* [PROVIDED RECORDS]:
====================
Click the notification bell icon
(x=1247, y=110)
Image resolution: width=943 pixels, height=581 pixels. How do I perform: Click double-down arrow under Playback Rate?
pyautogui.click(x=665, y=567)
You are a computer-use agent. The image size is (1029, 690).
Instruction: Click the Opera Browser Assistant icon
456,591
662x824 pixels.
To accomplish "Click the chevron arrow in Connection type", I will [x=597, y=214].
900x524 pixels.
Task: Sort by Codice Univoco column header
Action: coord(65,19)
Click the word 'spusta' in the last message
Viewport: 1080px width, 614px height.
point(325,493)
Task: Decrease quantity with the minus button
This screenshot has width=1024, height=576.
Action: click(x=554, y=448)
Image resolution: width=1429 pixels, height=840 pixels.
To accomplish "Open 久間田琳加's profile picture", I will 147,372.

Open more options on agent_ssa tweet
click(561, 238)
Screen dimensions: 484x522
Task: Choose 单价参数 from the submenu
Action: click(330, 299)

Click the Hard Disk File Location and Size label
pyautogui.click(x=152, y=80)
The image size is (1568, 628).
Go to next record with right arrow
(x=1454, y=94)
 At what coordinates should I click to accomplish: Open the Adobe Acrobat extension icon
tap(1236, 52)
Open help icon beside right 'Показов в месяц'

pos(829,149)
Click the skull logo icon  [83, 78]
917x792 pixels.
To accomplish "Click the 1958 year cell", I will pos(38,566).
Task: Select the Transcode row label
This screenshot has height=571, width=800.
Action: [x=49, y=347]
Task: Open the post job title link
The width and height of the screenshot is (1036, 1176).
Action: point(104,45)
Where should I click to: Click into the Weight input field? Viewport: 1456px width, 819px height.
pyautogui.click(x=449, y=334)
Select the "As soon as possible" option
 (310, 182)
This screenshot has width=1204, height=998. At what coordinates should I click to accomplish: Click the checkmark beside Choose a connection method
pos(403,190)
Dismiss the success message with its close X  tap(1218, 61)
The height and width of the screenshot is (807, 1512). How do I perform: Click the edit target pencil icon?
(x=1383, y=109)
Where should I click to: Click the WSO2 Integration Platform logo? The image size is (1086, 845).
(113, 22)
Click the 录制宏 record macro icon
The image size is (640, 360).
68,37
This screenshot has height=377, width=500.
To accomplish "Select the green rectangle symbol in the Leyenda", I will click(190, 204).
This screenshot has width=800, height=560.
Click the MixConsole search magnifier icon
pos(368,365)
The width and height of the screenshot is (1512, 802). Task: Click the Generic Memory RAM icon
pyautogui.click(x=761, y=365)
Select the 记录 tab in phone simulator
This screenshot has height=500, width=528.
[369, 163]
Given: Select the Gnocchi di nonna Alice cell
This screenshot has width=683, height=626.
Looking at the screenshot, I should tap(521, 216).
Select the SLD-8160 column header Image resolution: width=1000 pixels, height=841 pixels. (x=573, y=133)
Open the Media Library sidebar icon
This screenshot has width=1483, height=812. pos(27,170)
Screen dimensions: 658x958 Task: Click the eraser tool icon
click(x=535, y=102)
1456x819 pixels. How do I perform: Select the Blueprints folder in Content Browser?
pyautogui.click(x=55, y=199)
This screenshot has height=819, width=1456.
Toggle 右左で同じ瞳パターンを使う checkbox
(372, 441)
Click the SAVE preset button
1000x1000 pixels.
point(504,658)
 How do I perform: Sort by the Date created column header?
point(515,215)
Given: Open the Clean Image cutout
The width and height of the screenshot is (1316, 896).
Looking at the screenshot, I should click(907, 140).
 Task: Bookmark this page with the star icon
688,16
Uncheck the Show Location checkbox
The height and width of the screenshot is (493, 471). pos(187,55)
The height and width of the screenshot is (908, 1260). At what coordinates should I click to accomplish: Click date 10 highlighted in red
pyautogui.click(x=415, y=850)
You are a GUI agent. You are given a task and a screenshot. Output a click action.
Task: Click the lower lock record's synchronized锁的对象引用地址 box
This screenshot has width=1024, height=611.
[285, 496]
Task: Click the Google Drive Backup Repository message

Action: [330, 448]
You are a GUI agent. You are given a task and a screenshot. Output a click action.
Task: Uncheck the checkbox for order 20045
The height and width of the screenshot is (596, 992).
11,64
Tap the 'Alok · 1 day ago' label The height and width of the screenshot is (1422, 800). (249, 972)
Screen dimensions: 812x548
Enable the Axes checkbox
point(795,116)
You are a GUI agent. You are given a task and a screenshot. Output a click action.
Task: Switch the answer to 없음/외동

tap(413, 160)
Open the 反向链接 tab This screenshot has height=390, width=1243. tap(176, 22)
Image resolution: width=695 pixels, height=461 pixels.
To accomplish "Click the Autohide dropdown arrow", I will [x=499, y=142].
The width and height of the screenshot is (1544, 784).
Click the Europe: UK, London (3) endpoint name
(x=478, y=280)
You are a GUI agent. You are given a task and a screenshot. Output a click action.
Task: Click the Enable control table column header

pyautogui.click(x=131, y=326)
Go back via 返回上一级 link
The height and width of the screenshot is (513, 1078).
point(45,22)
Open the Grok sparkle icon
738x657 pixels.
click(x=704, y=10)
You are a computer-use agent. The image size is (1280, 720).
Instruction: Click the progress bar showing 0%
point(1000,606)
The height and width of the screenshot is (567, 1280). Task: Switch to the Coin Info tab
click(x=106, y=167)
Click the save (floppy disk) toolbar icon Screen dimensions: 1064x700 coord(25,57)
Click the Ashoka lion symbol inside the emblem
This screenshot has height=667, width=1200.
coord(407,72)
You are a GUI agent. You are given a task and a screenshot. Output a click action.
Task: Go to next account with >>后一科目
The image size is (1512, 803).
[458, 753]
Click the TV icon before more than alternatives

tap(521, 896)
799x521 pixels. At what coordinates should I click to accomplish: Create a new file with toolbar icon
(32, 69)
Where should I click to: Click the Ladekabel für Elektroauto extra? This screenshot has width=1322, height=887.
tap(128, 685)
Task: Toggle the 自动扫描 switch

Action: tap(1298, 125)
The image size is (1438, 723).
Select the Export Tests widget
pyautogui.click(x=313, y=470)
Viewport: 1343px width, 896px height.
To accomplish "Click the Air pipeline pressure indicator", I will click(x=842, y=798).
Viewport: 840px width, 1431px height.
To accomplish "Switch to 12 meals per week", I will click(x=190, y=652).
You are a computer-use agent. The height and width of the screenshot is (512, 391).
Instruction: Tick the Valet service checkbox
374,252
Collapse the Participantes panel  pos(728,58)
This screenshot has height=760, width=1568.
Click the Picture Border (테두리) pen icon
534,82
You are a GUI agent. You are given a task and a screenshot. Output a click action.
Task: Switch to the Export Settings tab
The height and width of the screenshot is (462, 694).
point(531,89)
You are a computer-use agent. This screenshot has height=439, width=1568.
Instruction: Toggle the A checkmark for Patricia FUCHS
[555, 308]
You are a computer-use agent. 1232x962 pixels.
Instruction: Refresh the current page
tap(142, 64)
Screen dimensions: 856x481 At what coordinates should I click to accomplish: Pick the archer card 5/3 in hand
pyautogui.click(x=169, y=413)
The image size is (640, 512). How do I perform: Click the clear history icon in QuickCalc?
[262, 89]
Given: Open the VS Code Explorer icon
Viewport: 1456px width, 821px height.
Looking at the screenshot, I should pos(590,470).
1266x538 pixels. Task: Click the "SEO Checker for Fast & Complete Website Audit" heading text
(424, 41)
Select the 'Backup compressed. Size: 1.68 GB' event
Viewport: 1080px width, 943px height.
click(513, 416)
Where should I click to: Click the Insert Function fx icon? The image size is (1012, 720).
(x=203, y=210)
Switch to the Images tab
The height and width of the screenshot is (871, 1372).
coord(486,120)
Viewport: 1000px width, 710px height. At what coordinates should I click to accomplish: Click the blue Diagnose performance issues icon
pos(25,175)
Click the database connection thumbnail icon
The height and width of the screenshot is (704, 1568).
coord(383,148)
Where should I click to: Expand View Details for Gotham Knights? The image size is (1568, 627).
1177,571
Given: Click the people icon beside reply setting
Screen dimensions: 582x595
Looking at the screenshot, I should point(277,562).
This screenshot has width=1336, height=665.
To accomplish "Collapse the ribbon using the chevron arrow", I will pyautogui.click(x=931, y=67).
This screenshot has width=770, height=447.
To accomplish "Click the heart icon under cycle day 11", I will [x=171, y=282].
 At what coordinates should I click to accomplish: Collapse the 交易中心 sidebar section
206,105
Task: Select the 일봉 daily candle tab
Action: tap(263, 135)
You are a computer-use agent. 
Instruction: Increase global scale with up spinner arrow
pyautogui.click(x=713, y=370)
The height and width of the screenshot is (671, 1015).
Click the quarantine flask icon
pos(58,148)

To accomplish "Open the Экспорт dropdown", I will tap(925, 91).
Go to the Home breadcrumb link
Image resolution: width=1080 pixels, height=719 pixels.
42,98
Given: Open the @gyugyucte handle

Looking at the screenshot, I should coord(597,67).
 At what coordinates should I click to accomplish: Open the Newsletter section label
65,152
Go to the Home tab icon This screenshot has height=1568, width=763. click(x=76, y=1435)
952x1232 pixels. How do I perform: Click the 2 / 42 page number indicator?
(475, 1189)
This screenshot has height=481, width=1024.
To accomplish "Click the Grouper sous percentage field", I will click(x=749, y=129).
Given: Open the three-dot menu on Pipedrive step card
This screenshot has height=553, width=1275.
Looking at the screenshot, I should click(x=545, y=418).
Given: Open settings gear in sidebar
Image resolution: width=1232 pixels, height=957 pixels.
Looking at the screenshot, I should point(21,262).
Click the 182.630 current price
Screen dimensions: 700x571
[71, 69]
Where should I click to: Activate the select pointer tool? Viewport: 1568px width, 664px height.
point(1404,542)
====================
* [TASK DIRECTIONS]:
Retype the part of the material that opens with the line containing "This screenshot has height=481, width=1024." and runs through the end of the material, reproducing each line unchanged.

* [RESULT FOR THIS TASK]:
This screenshot has height=481, width=1024.
To accomplish "Click the Grouper sous percentage field", I will click(x=749, y=129).
Given: Open the three-dot menu on Pipedrive step card
This screenshot has height=553, width=1275.
Looking at the screenshot, I should click(x=545, y=418).
Given: Open settings gear in sidebar
Image resolution: width=1232 pixels, height=957 pixels.
Looking at the screenshot, I should point(21,262).
Click the 182.630 current price
Screen dimensions: 700x571
[71, 69]
Where should I click to: Activate the select pointer tool? Viewport: 1568px width, 664px height.
point(1404,542)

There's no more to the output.